Start of Supplied material

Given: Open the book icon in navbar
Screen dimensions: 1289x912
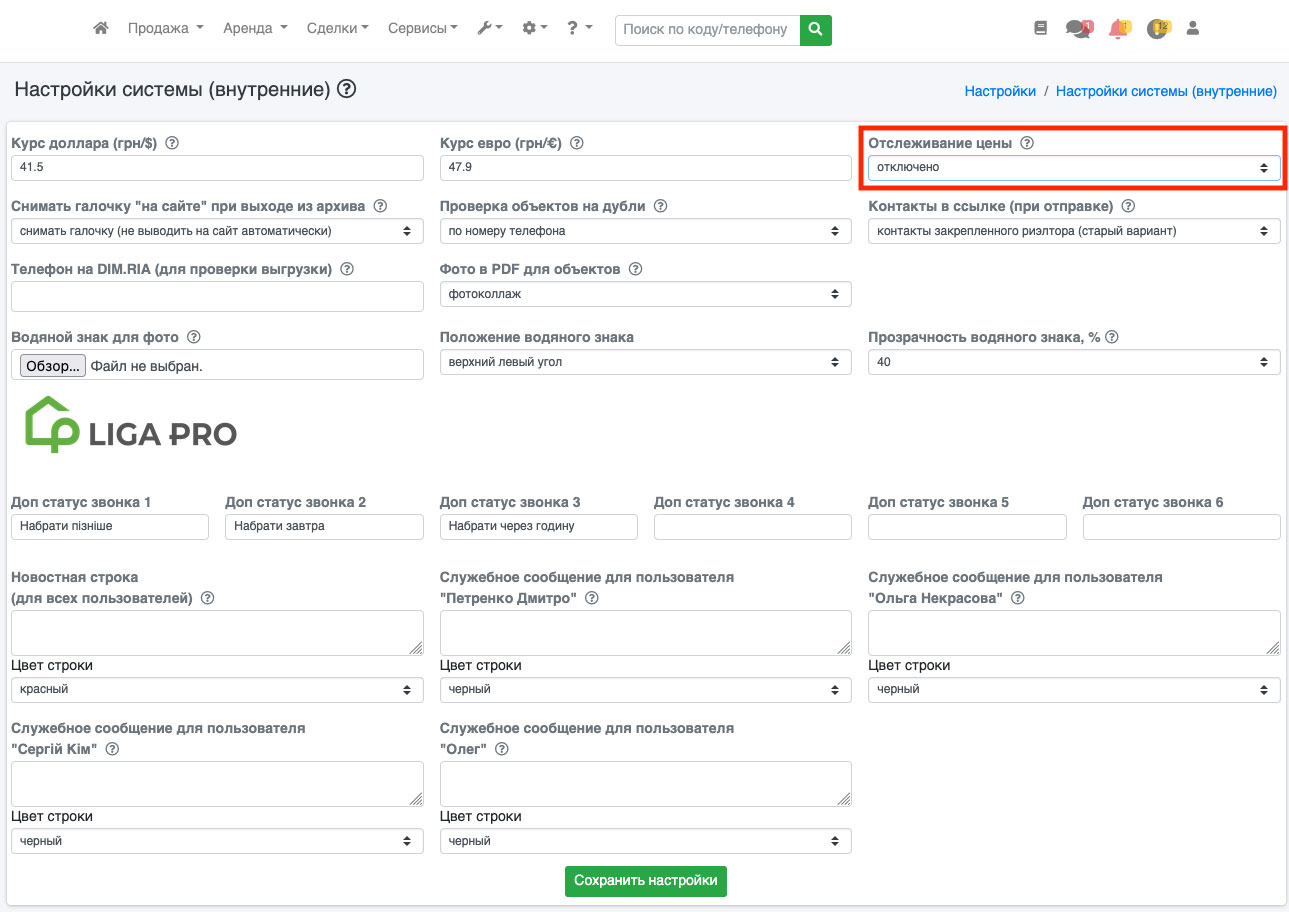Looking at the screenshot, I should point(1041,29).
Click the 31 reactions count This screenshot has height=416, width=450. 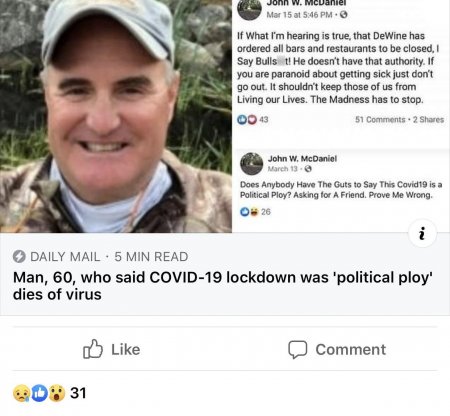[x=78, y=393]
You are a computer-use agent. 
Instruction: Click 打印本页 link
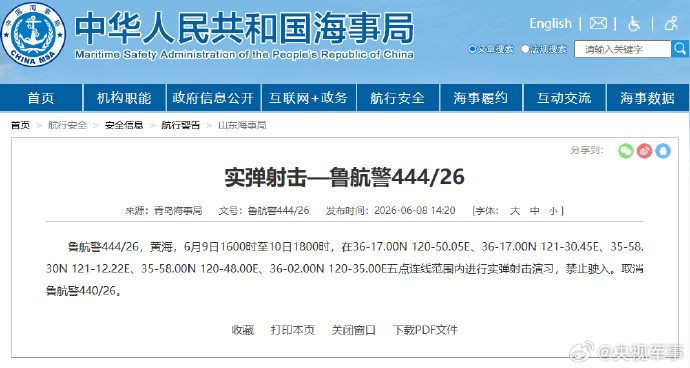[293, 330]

End of Supplied material

What is needed: Please reproduce the items from the line containing "You are a computer-use agent." up to and including the final line of the items, omitting the pictures.

Exercise output:
You are a computer-use agent. 
Instruction: Click 打印本页 link
[293, 330]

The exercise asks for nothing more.